**Your instructions**
Report back every line in the data that includes the string "size".

**Provided records**
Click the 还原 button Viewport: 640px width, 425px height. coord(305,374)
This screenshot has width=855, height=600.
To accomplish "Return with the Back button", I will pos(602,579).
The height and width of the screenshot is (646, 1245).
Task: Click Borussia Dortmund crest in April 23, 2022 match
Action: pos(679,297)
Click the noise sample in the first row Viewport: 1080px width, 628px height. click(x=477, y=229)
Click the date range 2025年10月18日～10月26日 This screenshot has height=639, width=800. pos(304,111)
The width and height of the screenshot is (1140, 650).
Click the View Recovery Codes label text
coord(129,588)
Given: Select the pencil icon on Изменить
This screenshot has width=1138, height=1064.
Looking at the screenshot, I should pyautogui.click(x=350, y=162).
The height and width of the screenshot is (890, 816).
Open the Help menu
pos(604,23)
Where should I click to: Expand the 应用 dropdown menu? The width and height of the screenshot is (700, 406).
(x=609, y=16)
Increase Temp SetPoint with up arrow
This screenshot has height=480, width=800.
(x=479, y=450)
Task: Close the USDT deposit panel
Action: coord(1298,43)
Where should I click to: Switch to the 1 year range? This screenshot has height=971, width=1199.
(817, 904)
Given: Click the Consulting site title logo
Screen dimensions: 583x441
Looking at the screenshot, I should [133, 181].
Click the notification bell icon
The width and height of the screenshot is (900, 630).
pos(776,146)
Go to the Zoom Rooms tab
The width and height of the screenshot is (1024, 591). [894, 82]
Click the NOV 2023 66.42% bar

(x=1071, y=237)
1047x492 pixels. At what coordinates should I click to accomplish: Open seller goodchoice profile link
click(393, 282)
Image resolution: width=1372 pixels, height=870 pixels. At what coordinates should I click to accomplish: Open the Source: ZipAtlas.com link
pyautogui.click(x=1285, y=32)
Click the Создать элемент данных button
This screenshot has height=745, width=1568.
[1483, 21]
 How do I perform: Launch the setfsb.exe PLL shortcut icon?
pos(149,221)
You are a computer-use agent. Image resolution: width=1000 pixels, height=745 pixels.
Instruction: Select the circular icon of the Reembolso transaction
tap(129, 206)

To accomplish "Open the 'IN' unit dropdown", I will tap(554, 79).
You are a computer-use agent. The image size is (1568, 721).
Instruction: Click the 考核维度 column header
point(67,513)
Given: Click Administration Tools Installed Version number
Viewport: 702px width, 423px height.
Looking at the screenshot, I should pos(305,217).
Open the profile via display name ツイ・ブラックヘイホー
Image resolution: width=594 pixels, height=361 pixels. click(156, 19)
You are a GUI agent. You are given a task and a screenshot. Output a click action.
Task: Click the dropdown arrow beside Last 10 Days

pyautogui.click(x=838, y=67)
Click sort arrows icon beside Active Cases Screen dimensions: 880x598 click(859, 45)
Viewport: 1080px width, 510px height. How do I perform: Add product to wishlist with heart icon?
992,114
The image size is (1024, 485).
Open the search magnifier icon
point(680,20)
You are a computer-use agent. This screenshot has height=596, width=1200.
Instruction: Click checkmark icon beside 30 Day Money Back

**Solution for this problem**
You are a computer-use agent. The image size is (1568, 721).
The image size is (1024, 485).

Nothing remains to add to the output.